Dominika Cibulkova should beat 16-year-old Ashleigh Barty in the first round without much trouble. Barty has unusually well-developed all-court skills for such a young player, but so far has been unable to match the power or competitiveness of opponents at the WTA tour level. Cibulkova should have another easy match in the second round against either Mandy Minella or a qualifier. In the third round she’s likely to face a harder test against either Shenzhen finalist Klara Zakopalova or Hobart semifinalist Kirsten Flipkens. Flipkens has improved her all-court game and shown new confidence over the last few months. Zakopalova was in excellent form last week, trading deep, high-powered groundstrokes with Li in a 3-set final, but withdrew from doubles this week in Hobart with an ankle injury after fading in a three-set singles loss to Pironkova.
Cibulkova has shown her best and worst sides already this year, using her power, courage, and footspeed to upset Kvitova and Kerber and reach the final in Sydney, where she then suffered an error-ridden 6-0 6-0 loss to Aga Radwanska. Hitting as hard and flat as she does from her modest height means her game rides on a razor’s edge. I expect her to reach the fourth round, but it she’ll probably need to have an exceptionally good day like she did against Kerber to beat Sharapova.

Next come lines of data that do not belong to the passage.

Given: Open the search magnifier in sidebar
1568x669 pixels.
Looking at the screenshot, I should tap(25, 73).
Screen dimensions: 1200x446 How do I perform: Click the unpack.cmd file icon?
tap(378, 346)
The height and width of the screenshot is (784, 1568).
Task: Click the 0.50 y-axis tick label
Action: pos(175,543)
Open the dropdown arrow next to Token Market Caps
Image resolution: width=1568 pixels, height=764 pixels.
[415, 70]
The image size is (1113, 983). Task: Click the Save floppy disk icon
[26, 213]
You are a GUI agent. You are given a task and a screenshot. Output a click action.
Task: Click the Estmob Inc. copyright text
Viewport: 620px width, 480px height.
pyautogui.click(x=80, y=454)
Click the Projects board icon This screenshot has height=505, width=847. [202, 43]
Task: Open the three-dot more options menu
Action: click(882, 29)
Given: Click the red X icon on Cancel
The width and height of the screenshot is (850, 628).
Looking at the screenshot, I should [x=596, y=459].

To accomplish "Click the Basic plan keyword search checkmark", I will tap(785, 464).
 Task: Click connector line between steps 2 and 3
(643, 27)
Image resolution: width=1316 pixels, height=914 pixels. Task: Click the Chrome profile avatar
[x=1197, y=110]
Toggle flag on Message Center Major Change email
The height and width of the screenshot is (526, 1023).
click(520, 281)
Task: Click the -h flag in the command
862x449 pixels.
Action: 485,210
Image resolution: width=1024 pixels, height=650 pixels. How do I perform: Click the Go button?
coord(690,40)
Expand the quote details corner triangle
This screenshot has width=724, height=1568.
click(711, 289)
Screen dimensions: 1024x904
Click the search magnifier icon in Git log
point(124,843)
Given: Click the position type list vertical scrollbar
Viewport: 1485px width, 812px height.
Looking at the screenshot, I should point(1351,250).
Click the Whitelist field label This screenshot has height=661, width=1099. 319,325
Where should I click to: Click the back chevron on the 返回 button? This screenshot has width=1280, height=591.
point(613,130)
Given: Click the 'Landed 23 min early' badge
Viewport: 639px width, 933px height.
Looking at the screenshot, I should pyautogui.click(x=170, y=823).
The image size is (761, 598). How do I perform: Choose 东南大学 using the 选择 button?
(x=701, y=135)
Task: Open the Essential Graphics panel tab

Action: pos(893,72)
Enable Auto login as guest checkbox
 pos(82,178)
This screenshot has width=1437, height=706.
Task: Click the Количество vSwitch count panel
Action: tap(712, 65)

Predicted fourth round: Sharapova d. Cibulkova
Third most likely to reach the fourth round: V. Williams
Not to be counted out: Flipkens, Zakopalova
Unseeded Players Most Likely to Reach the Fourth Round
- Zheng J.
Azarenka d. Pavlyuchenkova
S. Williams d. Petrova
A. Radwanska d. Li
Sharapova d. Kerber
S. Williams d. Azarenka
Sharapova d. A. Radwanska
I may have gone out on a limb with a couple of my fourth-round predictions, but I’m hardly alone in predicting that:
Serena Williams will defeat Maria Sharapova for the 2013 Australian Open title.